• WHAT YOU WILL DO
Within the records, which lines hold the string "Follow"? Report each one by copying it.

*** Opening RECORDS FOR THIS EXERCISE ***

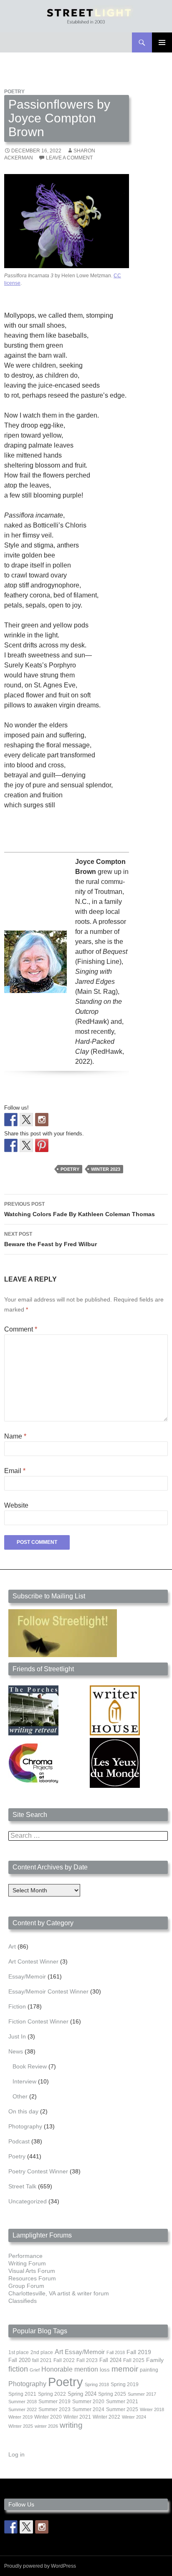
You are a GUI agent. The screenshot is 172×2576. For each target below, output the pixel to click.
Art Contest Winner (33, 1961)
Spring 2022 (52, 2394)
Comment (20, 1329)
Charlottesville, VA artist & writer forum (58, 2293)
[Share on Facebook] (11, 1145)
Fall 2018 (115, 2352)
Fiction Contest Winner (38, 2021)
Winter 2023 (105, 1169)
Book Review (30, 2066)
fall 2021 (42, 2360)
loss (105, 2370)
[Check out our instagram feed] (41, 1119)
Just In (17, 2036)
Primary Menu (162, 42)
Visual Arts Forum (31, 2270)
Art (12, 1946)
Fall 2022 (64, 2360)
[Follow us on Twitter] (26, 1119)
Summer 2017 (142, 2394)
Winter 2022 (106, 2417)
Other (20, 2096)
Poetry (14, 92)
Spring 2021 (22, 2394)
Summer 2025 (122, 2409)
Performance (25, 2255)
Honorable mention (69, 2369)
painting (149, 2370)
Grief (35, 2369)
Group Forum (26, 2285)
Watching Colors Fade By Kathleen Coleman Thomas (79, 1209)
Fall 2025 (133, 2360)
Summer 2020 (88, 2401)
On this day (23, 2111)
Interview (24, 2081)
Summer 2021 (122, 2401)
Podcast (19, 2141)
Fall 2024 (110, 2360)
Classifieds (22, 2300)
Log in (16, 2454)
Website (16, 1505)
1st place (18, 2352)
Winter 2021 (77, 2417)
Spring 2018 (97, 2384)
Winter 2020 (48, 2417)
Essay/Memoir (27, 1976)
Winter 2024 (134, 2416)
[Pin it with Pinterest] (41, 1145)
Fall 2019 (138, 2352)
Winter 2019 (20, 2416)
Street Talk (22, 2186)
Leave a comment (69, 158)
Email (14, 1470)
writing (71, 2425)
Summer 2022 (22, 2409)
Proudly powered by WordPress (40, 2566)
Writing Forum (27, 2263)
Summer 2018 (22, 2401)
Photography (25, 2126)
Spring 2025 (112, 2394)
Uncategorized (27, 2201)
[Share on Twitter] (26, 1145)
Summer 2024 (88, 2409)
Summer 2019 (54, 2401)
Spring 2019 (125, 2384)
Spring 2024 (82, 2394)
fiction (18, 2369)
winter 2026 (46, 2426)
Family (155, 2360)
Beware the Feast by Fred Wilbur (50, 1239)
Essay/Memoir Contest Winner (48, 1991)
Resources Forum (32, 2278)
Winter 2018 (152, 2409)
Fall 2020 (19, 2360)
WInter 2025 (20, 2426)
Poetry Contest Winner (38, 2171)
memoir (124, 2368)
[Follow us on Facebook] (11, 1119)
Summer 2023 (54, 2409)
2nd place (41, 2352)
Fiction (17, 2006)
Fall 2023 (87, 2360)
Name (15, 1436)
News (15, 2051)
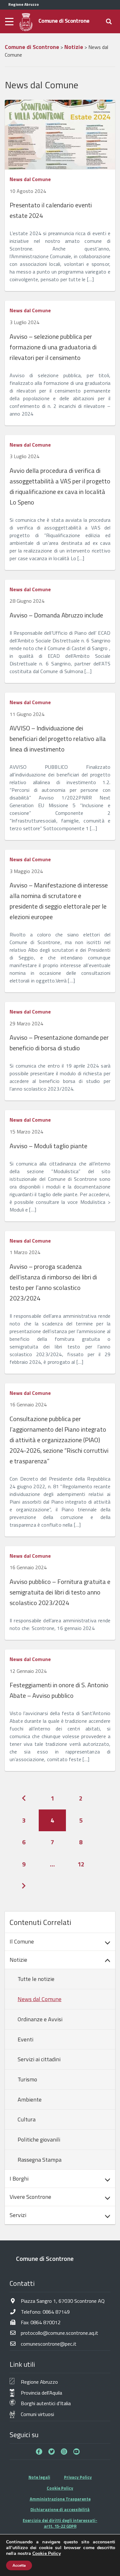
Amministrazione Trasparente (60, 2499)
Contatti (22, 2283)
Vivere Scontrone (30, 2196)
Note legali (39, 2477)
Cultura (27, 2119)
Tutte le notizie (36, 1979)
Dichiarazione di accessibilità (60, 2509)
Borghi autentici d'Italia (46, 2403)
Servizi (18, 2215)
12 (80, 1864)
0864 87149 (56, 2312)
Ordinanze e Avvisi (40, 2019)
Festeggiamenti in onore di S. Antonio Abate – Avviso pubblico (59, 1690)
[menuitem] (60, 1942)
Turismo (27, 2079)
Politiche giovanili (39, 2139)
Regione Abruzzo (39, 2382)
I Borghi (19, 2178)
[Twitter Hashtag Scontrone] (51, 2451)
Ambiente (30, 2099)
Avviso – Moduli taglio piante (48, 1146)
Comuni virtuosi (37, 2414)
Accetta (19, 2565)
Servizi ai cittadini (39, 2059)
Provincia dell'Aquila (41, 2393)
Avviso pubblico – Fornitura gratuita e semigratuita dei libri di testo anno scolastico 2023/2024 (60, 1592)
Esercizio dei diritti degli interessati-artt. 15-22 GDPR (60, 2523)
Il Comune (22, 1941)
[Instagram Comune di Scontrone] (64, 2451)
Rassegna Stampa (39, 2159)
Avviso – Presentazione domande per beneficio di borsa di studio (59, 1042)
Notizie (18, 1959)
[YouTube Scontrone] (76, 2451)
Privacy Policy (78, 2477)
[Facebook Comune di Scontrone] (39, 2451)
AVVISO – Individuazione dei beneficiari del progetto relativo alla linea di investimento (58, 738)
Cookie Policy (60, 2488)
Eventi (25, 2039)
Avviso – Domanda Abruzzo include (56, 615)
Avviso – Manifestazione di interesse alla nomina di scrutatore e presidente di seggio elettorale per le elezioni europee (59, 901)
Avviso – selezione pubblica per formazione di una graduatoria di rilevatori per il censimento (53, 346)
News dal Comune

*** Closing RECORDS FOR THIS EXERCISE ***

• WRITTEN SOLUTION
[Follow us on Twitter] (26, 1119)
[Follow us on Facebook] (11, 1119)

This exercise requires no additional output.